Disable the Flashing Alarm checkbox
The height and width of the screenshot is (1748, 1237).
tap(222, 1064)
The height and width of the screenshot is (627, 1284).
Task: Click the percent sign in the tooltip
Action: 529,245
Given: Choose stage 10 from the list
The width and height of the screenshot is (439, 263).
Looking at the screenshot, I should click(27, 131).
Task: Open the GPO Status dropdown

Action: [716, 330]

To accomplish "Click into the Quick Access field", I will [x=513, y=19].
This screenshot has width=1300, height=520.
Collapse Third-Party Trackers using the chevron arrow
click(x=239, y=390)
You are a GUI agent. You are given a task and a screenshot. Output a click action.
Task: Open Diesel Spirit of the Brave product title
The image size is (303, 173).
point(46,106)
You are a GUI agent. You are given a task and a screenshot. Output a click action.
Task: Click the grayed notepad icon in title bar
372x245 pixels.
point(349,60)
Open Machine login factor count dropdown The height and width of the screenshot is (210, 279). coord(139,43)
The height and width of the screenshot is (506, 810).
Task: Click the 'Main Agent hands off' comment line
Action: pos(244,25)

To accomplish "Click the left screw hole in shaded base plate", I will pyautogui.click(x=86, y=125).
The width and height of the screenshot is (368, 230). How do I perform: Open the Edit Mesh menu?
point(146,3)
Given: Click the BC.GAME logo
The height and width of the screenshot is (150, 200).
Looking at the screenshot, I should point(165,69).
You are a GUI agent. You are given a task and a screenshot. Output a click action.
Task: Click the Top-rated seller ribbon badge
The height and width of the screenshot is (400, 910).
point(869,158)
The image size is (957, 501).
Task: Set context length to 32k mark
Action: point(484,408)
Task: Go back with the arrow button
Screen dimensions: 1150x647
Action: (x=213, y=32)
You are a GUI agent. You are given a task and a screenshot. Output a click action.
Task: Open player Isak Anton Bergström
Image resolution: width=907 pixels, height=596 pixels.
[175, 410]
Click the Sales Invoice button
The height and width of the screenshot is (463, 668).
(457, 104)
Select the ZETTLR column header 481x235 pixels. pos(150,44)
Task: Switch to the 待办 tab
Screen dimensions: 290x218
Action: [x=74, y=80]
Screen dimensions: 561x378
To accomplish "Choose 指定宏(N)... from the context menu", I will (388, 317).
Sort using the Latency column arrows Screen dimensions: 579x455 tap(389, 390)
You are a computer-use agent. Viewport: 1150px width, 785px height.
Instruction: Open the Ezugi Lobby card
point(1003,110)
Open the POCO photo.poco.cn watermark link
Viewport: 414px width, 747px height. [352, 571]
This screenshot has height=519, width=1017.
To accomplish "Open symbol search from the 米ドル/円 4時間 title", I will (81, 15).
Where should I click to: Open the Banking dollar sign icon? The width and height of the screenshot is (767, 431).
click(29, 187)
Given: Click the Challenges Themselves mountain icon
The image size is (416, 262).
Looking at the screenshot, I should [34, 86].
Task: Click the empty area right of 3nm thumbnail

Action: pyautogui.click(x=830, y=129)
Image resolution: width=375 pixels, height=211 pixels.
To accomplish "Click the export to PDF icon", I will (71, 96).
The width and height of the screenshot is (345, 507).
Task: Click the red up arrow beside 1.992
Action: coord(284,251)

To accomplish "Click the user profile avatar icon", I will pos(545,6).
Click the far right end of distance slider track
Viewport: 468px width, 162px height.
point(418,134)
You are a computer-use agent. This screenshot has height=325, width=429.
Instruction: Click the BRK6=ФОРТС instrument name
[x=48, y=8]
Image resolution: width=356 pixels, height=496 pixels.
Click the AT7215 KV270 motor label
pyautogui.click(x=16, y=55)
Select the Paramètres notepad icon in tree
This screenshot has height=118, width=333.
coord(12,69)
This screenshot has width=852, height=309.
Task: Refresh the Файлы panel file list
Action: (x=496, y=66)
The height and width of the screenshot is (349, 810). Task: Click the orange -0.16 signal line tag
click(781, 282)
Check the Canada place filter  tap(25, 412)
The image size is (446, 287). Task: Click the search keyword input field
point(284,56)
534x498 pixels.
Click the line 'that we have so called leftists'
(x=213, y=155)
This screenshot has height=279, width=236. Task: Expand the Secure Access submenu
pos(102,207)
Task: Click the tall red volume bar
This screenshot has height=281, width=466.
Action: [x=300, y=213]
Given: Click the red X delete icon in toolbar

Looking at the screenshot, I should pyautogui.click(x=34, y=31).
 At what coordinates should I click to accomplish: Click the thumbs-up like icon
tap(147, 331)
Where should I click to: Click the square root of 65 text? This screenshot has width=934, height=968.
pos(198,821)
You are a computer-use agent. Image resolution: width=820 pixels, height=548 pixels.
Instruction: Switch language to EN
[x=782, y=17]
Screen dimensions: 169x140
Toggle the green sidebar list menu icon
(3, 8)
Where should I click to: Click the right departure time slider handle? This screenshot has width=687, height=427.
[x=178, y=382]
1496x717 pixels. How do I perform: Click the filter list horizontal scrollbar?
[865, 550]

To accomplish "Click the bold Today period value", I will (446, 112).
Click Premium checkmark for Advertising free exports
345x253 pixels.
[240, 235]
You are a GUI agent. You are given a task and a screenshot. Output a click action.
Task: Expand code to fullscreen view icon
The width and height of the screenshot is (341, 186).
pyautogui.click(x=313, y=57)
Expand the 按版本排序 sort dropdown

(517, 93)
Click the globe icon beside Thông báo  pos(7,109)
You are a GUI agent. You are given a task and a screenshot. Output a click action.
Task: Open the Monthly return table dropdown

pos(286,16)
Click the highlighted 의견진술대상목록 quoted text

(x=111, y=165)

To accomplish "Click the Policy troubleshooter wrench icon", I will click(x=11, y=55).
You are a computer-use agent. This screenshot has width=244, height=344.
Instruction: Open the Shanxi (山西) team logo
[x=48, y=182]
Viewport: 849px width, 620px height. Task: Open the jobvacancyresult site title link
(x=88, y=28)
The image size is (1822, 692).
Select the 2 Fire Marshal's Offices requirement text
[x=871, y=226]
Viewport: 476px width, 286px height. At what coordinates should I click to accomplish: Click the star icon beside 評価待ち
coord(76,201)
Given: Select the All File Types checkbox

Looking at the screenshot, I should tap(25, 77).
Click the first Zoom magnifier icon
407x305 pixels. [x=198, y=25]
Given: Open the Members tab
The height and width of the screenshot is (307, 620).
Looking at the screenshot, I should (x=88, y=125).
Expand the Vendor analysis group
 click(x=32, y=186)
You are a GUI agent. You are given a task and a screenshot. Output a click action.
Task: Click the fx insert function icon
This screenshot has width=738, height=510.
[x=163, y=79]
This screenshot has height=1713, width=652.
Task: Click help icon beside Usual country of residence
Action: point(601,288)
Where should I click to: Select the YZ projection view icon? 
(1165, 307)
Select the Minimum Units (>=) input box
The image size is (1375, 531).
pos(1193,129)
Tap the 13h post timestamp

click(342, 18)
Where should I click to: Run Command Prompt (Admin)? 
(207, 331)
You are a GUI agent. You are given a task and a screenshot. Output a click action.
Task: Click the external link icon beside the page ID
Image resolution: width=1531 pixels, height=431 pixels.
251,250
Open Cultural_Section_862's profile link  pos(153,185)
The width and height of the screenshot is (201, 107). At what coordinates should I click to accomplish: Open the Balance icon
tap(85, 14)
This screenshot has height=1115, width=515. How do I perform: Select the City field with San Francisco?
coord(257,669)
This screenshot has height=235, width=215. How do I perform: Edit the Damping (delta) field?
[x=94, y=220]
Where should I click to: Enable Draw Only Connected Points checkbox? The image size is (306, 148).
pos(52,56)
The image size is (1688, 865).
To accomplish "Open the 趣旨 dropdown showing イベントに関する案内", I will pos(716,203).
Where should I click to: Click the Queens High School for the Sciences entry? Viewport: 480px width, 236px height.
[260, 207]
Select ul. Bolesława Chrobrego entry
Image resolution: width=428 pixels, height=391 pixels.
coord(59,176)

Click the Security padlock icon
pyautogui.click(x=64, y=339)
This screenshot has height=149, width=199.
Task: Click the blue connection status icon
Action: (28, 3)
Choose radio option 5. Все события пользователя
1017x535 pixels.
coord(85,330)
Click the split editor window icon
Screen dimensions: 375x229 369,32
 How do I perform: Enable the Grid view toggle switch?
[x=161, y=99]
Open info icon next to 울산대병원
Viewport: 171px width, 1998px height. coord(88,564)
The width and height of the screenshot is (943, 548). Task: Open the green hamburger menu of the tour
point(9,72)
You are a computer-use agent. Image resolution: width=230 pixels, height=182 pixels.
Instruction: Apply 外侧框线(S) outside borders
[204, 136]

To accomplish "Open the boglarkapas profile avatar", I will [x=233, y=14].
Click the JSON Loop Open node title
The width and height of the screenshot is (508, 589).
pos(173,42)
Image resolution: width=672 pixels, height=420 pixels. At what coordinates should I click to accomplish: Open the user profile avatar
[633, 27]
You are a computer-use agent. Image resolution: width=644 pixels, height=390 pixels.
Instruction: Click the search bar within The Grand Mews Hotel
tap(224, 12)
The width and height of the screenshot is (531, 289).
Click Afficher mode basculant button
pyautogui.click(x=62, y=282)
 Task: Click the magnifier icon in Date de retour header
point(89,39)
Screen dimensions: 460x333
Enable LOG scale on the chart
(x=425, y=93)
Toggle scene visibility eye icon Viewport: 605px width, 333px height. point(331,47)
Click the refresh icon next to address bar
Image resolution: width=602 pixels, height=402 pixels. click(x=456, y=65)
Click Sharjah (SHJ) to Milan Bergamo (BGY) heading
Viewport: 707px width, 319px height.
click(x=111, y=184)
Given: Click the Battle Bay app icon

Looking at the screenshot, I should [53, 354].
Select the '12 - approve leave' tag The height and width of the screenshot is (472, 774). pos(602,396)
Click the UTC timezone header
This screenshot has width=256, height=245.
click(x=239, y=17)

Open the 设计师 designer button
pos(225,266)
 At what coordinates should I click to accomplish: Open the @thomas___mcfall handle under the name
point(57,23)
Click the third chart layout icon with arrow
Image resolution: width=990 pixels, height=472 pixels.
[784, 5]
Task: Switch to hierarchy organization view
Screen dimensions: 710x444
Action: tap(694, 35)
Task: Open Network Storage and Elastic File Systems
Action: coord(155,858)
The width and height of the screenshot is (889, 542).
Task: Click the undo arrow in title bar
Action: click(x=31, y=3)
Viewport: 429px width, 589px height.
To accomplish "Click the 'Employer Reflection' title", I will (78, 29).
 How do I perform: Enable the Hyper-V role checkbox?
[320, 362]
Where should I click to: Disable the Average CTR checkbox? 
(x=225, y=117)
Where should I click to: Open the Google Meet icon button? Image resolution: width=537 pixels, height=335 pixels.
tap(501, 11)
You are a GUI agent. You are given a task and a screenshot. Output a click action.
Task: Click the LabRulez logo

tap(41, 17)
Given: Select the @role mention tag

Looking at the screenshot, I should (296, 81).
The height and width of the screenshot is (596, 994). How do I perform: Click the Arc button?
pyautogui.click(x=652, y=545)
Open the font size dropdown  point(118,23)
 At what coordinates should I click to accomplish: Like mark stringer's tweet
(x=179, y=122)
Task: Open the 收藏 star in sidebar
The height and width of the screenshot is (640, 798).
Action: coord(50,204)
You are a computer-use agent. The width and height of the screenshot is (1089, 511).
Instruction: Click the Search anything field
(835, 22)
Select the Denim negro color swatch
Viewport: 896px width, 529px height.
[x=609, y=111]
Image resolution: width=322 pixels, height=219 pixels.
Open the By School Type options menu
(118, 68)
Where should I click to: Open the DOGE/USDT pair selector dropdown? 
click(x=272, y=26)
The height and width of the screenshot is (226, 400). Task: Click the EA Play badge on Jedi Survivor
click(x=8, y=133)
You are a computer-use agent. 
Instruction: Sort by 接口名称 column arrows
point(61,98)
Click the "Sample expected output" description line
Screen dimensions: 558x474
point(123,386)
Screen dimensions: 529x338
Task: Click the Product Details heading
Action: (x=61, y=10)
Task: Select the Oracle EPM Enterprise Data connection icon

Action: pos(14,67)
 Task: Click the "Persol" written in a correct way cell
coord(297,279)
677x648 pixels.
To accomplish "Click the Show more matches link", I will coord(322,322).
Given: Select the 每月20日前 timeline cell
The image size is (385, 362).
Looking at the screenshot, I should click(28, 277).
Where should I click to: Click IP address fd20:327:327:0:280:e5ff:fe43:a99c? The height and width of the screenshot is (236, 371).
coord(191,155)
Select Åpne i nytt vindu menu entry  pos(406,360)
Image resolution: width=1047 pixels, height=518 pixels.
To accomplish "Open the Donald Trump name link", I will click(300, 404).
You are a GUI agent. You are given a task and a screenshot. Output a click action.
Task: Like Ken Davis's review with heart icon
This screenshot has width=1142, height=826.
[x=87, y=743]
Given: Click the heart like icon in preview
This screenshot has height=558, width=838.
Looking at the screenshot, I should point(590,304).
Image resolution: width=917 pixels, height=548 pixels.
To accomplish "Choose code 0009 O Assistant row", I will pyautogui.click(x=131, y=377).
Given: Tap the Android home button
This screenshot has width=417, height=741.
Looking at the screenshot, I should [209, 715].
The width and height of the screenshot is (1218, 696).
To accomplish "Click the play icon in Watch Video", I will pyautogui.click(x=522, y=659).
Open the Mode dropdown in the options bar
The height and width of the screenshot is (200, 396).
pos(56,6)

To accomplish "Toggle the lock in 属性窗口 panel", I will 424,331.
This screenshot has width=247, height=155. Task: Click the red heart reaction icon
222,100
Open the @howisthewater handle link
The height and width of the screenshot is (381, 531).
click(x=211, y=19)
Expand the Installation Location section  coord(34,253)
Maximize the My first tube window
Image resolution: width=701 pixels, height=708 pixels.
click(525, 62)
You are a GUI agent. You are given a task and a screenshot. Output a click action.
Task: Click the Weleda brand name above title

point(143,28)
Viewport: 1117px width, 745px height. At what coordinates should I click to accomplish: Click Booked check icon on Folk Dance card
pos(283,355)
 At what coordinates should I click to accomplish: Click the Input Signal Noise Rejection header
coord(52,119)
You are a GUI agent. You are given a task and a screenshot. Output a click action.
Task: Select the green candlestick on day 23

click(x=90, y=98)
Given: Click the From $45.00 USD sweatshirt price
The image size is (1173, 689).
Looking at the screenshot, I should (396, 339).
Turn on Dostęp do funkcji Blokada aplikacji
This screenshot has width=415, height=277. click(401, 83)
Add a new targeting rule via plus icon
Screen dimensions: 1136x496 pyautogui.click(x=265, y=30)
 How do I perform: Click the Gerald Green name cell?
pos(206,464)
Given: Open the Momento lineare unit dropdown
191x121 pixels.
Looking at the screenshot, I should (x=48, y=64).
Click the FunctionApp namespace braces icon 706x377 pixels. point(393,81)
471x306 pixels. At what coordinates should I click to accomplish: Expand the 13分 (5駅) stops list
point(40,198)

• Prompt:
Read the listing above, then copy every line that includes the string "notepad".

• Response:
Task: Click the grayed notepad icon in title bar
Select the Paramètres notepad icon in tree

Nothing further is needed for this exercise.